Ávila, 26 de maio de 2026 – A Catedral de Ávila acolheu esta manhã a Eucaristia que marcou a conclusão da 66.ª Peregrinação Militar Internacional a Lourdes. A cerimónia, profundamente emotiva, foi presidida por D. Sérgio Dinis, Bispo do Ordinariato Castrense de Portugal, e concelebrada pelos capelães que o acompanharam nesta jornada espiritual, entre os quais o Capelão Adjunto para o Exército, Pe. Luís Morouço.
A celebração foi esplendorosamente animada pelos cadetes da Academia Militar e pela Fanfarra do Exército, que deram um brilho solene à liturgia na terra de Santa Teresa.
Na introdução, o prelado estabeleceu de imediato uma profunda ligação entre a experiência da peregrinação e o simbolismo do local. “À noite tivemos o jantar, mas esta mesa é diferente: é a mesa do Senhor”, afirmou. D. Sérgio Dinis destacou a bênção de estarem naquela terra, “que diz tanto à vida da Igreja”, precisamente ligada a “uma mulher chamada Teresa”. Recordou Santa Teresa de Jesus como uma figura “importantíssima na espiritualidade e na vida da Igreja”, cujos textos, inspirados pela vida carmelita, os peregrinos poderão procurar após a passagem por “esta terra de Santa Teresinha”.
O Bispo Castrense recordou também a memória litúrgica celebrada neste dia: São Filipe de Néri. Descreveu-o como um homem com um grande futuro pela frente, no século XVI, que a tudo renunciou para se entregar totalmente ao serviço dos pobres e dos doentes.
Perante a assembleia, D. Sérgio Dinis lançou uma forte interrogação: “Será que Santa Teresa foi uma mulher perfeita? Será que São Filipe de Néri não teve quedas? Será que ser santo é só para alguns?” A resposta foi clara e direta: “Todos nós somos chamados à santidade. Não é preciso sermos extraordinários. Basta ser fiel àquilo a que o Senhor nos chama. Não há nenhum santo que não tenha passado pela queda, e não há nenhum pecador que não possa ter o futuro de se levantar.”
Na homilia, partindo das leituras proclamadas (1 Pedro 1, 10-16 e Marcos 10, 28-31), D. Sérgio Dinis desenvolveu três ideias centrais para os peregrinos militares.
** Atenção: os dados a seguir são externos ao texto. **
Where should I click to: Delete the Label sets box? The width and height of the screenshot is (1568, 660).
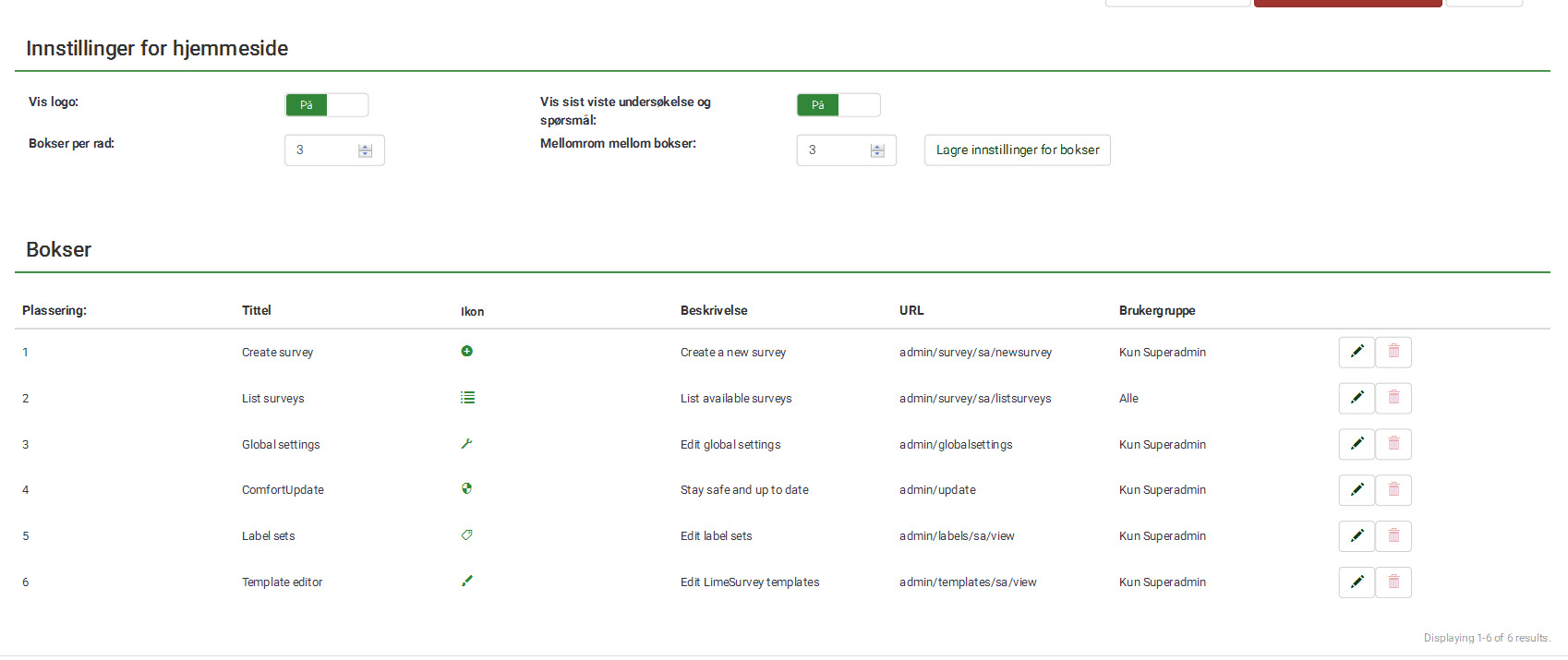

Sob o tema do chamamento à santidade, recordou que as palavras de São Pedro não se dirigem apenas aos santos canonizados, mas “a gente comum, a peregrinos como nós, a homens e mulheres que vivem, na carne, o peso dos dias”. “A santidade não é perfeição sem mácula, sem pecados. É fidelidade apaixonada”, sublinhou.
Inspirando-se no carisma de Santa Teresa, falou do desasimiento — o desprendimento — como chave para a liberdade interior. “Não se trata de uma renúncia amarga: é a libertação de quem solta o que pesa para poder voar”, explicou, apontando o exemplo de São Filipe de Néri, que deixou tudo e partiu para Roma de mãos vazias. “Estes dias de peregrinação foram também um deixar: a rotina, o conforto, as defesas habituais. Expusemo-nos — ao cansaço, à oração partilhada, à fragilidade dos outros e à nossa própria.”
Por fim, desafiou os militares a tornarem-se mensageiros do que viveram, não com discursos, mas com o testemunho de vida. “O testemunho mais poderoso que podeis dar não é contar o que vistes em Lourdes, mas mostrar, nos dias que se seguem, o que Lourdes operou em vós.”
A homilia encerrou com um apelo vibrante: “A peregrinação não terminou ontem. Começa hoje, aqui, nesta cidade de Santa Teresa, onde a pedra e o céu se tocam. Sede santos. Confiai na promessa. Testemunhai.”
A celebração em Ávila foi o culminar de dias intensos de vivência espiritual e fraterna, devolvendo os peregrinos castrenses às suas fileiras com o desafio de levar a alegria séria e profunda do Evangelho aos seus lugares de missão.